In much of the nation, you can be fired for being lesbian, gay, bisexual or transgender.
Employment non-discrimination legislation is necessary as LGBT people continue to face adversity and discrimination in the workplace.
Nationally, there is no comprehensive federal non-discrimination law protecting LGBT Americans, though there are federal rules and policies prohibiting discrimination regarding some specific topics.
State laws aren’t much better. More than 206 million people – 65 percent of Americans – live in states where LGBT people have no explicit statewide workplace protections that include sexual orientation and gender identity. And even some states that protect lesbian, gay, and bisexual workers have no provisions making discrimination against transgender workers illegal.
The Employment Non-Discrimination Act (ENDA) has been proposed in nearly every Congress since 1994, yet again failed to reach the president’s desk in the last term. The strategy of how to achieve a comprehensive federal non-discrimination law moving forward is now a matter of discussion among Congressional allies and LGBT advocates.

President Obama signs executive order prohibiting workplace discrimination by federal contractors against LGBT employees

President Obama signs executive order prohibiting workplace discrimination by federal contractors against LGBT employees

In the meantime, with Congress not acting on the need for federal protections, President Obama signed an executive order in July, 2014, prohibiting employment discrimination by federal contractors and subcontractors against LGBT workers. Its effective date is April 8, 2015.
Learn more about the executive order at the U.S. Department of Labor website. The new federal rule states: “The contractor will not discriminate against any employee or applicant for employment because of race, color, religion, sex, sexual orientation, gender identity, or national origin.” The President’s executive order added the words “sexual orientation” and “gender identity” to the federal anti-discrimination language. While previous rulings had determined that the earlier inclusion of “sex” covered transgender workers, the new language makes that clear by adding “gender identity.”
Approximately 25 percent of the American workforce is employed by companies doing business with the federal government.  This includes a wide array of industries and jobs which may include employees at banks, meat packing plants, retail stores, manufacturing plants, accounting firms, and  constructions companies. Familiar brand names that do business with the federal government such as Exxon Mobil are already changing their policies to comply with the executive order.
Comprehensive federal legislation would address discrimination nationally by making it illegal to fire, refuse to hire, or refuse to promote an employee simply based on his or her sexual orientation or gender identity.  It would reinforce the principle that employment decisions should be based upon a person’s merit and job performance. Equality Illinois supports a federal law as long it is comprehensive in covering lesbian, gay, bisexual and transgender workers and there is no broad religious exemption.
Illinois’ own Human Rights Act, enacted in 2005 with bipartisan support and with a key role played by Equality Illinois in securing passage, has worked effectively to protect LGBT employees on the same terms as other groups.

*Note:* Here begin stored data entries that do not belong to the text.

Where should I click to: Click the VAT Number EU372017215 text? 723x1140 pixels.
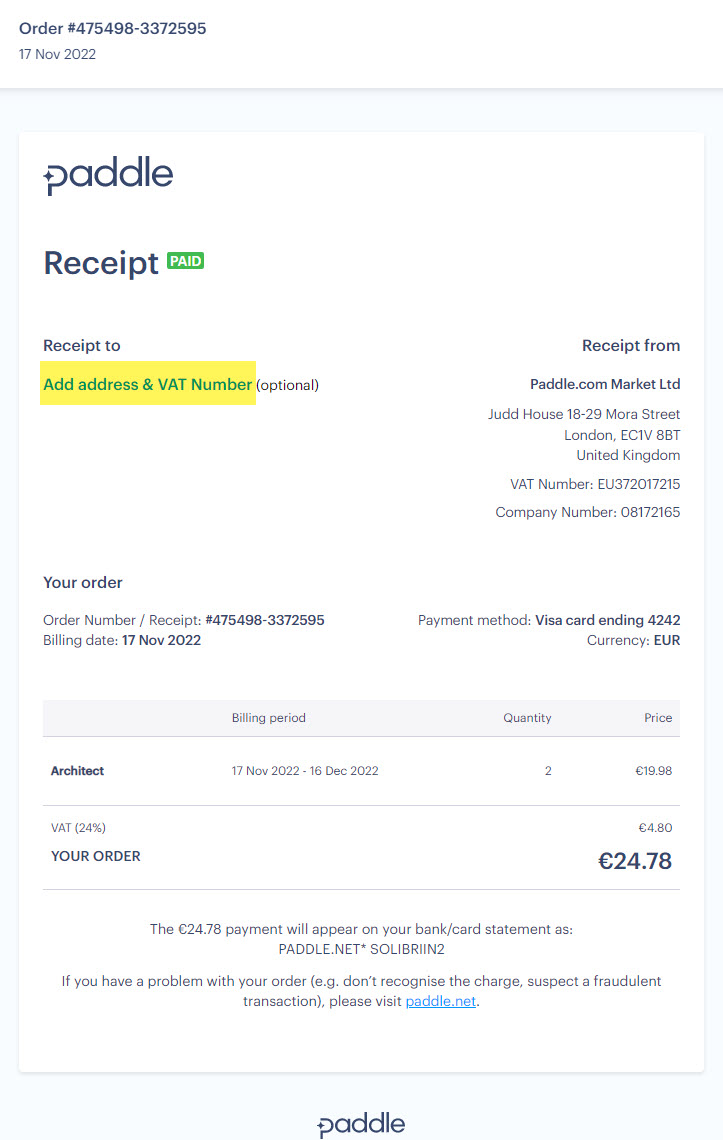pos(595,484)
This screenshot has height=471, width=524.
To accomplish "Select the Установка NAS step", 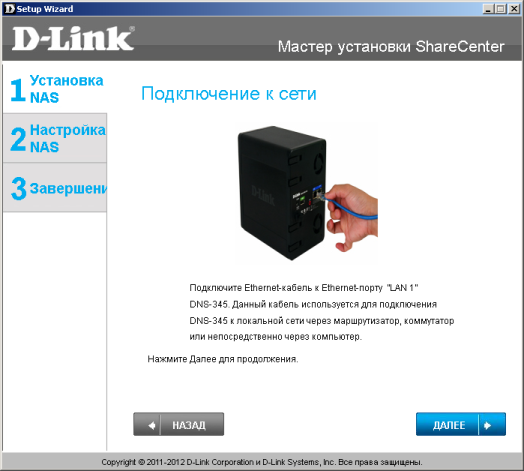I will coord(55,89).
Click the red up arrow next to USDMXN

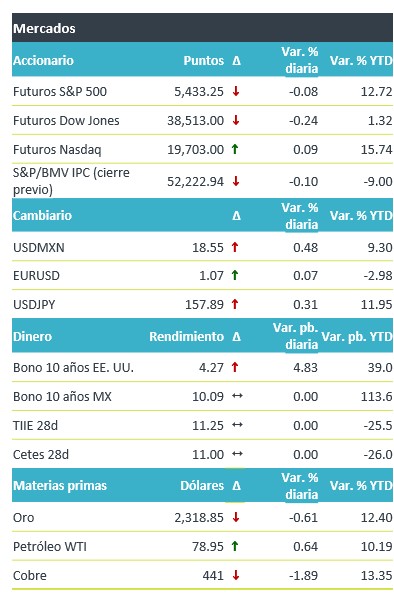pos(235,247)
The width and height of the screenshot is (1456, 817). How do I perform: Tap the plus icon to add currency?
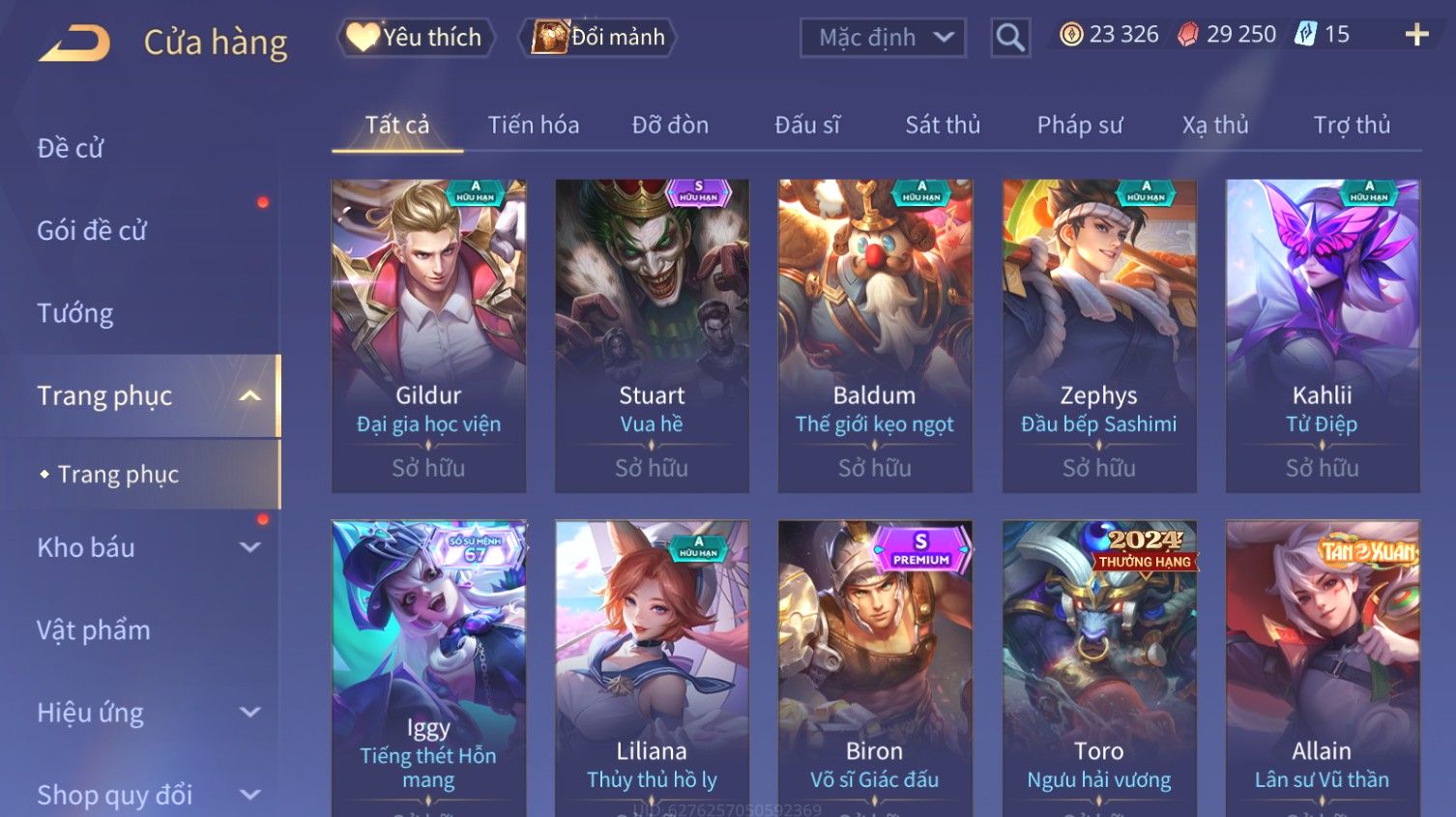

To add new and far broader religious exemptions to LGBT nondiscrimination laws would set a dangerous precedent for new carve-outs to other existing federal civil rights law.
We are grateful to U.S. Senators Dick Durbin and Mark Kirk, who worked hard to pass ENDA through the Senate in the last session, and to our Representatives in the House who cosponsored ENDA. We will continue to work with the Illinois Congressional Delegation and our national partners to achieve comprehensive workplace protection.


THE FACTS: Under state law, employees in Illinois are protected from workplace discrimination stemming from their sexual orientation and gender identity.
Under the Illinois Human Rights Act (en Español), Illinois is one of 18 states in the country to prohibit workplace discrimination on the basis of sexual orientation and gender identity.